Abdi Nageeye (born 2 March 1989) is a Somali-Dutch long-distance runner from the Netherlands. He won the silver medal in the marathon at the 2020 Tokyo Olympics. Nageeye placed third at the 2022 New York City Marathon.

He is the Dutch national record holder for the 10 km road race, half marathon and marathon.

Early life
Nageeye was born on 2 March 1989 in Mogadishu, Somalia. At the age of 6, he was resettled as a refugee in the Netherlands. After spending four years in the Netherlands, he then lived with his family in Syria and Somalia. Afterwards, Nageeye returned to the Netherlands via Ethiopia and was adopted by a family in Oldebroek.

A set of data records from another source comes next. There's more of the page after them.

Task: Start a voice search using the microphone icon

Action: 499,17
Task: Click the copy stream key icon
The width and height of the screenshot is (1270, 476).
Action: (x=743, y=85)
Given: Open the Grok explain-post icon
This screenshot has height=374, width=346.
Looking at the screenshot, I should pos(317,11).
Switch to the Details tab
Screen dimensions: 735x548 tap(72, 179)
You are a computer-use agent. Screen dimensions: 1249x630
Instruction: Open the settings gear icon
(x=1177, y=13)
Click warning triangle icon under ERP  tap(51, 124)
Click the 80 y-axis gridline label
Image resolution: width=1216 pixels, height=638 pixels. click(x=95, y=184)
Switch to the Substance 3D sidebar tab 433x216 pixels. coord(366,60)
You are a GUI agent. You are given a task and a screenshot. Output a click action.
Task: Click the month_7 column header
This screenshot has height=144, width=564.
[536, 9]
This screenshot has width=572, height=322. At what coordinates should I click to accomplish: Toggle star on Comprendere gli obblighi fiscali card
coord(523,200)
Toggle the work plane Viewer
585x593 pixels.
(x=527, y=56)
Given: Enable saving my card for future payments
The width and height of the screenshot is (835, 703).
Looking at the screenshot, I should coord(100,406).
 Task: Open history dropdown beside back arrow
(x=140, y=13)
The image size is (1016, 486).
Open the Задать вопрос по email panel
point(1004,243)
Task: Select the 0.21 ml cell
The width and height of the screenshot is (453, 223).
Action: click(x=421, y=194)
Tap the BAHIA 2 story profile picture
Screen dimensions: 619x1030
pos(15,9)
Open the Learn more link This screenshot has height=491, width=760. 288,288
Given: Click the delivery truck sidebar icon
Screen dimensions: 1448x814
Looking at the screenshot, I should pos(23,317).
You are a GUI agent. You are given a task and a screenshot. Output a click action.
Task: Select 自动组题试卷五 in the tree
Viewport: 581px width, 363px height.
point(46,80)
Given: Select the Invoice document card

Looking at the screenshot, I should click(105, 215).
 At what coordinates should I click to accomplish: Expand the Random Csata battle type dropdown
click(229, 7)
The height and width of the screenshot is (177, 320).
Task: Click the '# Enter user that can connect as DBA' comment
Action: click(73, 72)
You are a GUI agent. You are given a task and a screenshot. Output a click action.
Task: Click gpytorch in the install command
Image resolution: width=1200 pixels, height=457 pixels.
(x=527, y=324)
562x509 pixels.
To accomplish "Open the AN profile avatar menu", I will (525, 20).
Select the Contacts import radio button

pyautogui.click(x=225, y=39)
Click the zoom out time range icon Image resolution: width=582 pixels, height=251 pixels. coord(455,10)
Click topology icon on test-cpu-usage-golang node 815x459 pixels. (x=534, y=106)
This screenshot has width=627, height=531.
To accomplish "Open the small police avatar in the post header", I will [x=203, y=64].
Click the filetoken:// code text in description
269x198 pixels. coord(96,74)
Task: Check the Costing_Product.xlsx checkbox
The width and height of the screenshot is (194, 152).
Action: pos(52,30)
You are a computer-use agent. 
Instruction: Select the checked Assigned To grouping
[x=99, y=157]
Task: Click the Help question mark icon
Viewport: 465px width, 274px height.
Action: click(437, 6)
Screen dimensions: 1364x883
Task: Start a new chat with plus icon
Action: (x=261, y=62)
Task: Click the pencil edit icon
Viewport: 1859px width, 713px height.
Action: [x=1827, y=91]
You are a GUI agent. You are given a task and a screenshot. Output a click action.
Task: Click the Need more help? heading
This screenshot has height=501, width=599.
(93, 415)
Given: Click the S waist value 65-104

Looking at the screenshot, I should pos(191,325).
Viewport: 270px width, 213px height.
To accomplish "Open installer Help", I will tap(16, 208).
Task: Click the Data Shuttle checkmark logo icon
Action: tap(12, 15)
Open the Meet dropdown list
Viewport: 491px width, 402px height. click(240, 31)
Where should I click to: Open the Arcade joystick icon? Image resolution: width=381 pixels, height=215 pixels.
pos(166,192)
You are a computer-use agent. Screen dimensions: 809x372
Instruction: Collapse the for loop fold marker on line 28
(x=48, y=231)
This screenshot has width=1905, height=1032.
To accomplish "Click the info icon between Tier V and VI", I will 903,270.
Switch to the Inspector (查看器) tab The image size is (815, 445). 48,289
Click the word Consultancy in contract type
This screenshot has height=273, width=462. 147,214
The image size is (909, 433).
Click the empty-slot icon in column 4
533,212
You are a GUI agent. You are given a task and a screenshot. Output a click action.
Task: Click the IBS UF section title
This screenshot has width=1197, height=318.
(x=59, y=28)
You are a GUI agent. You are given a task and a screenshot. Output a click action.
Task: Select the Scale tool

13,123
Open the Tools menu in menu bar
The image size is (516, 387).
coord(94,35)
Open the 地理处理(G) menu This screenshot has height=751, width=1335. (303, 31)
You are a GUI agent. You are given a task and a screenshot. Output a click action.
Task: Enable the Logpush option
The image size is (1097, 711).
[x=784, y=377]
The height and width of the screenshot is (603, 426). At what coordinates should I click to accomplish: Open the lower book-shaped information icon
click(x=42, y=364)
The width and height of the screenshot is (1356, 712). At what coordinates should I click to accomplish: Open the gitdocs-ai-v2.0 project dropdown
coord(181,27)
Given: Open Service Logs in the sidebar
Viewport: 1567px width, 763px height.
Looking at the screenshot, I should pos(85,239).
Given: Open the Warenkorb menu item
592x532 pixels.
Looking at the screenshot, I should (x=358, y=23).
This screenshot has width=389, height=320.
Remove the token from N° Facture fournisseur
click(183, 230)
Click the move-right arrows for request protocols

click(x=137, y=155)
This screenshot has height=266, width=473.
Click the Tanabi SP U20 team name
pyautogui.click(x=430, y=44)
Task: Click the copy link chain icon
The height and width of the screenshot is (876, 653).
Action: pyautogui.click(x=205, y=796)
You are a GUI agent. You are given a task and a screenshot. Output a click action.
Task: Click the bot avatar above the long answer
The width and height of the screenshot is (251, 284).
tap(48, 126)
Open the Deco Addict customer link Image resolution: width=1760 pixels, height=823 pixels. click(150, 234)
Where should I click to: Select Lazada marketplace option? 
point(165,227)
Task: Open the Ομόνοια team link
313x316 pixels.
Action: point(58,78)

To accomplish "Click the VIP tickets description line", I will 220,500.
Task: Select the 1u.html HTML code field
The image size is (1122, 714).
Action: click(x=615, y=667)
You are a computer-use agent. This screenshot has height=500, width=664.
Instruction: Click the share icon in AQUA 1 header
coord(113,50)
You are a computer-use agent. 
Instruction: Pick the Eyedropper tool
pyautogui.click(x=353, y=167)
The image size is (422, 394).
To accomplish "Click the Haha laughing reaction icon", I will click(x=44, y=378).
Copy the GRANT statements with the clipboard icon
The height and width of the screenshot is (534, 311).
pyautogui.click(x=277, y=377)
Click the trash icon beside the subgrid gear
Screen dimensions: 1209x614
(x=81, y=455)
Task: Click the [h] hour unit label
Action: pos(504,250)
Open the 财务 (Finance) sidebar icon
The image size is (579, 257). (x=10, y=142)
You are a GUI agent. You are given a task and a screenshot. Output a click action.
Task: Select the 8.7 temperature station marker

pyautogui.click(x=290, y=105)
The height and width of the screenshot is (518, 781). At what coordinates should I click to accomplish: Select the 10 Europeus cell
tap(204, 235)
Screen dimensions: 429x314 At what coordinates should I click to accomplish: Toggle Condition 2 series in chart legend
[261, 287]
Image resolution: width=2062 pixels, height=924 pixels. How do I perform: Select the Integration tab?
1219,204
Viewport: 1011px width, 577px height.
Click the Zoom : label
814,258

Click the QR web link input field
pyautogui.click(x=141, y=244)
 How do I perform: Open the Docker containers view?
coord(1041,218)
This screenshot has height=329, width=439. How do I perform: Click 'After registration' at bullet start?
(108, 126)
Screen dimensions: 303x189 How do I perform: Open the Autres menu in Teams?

Nageeye is fluent in Somali, Dutch, Arabic, English, and Amharic.

Career
Nageeye finished eighth at the 2016 Boston Marathon. Later that year, he finished 11th at the Olympic marathon in Rio. In 2018, he competed in the men's marathon at the 2018 European Athletics Championships held in Berlin, Germany. He did not finish his race.

He has also trained in Kenya.

Nageeye is currently part of the NN Running Team, an international team of elite long-distance runners managed by Global Sports Communication in Nijmegen, Netherlands.

Nageeye won the silver medal in the 2020 Tokyo Olympic marathon, finishing in a season's best time of 2:09:58.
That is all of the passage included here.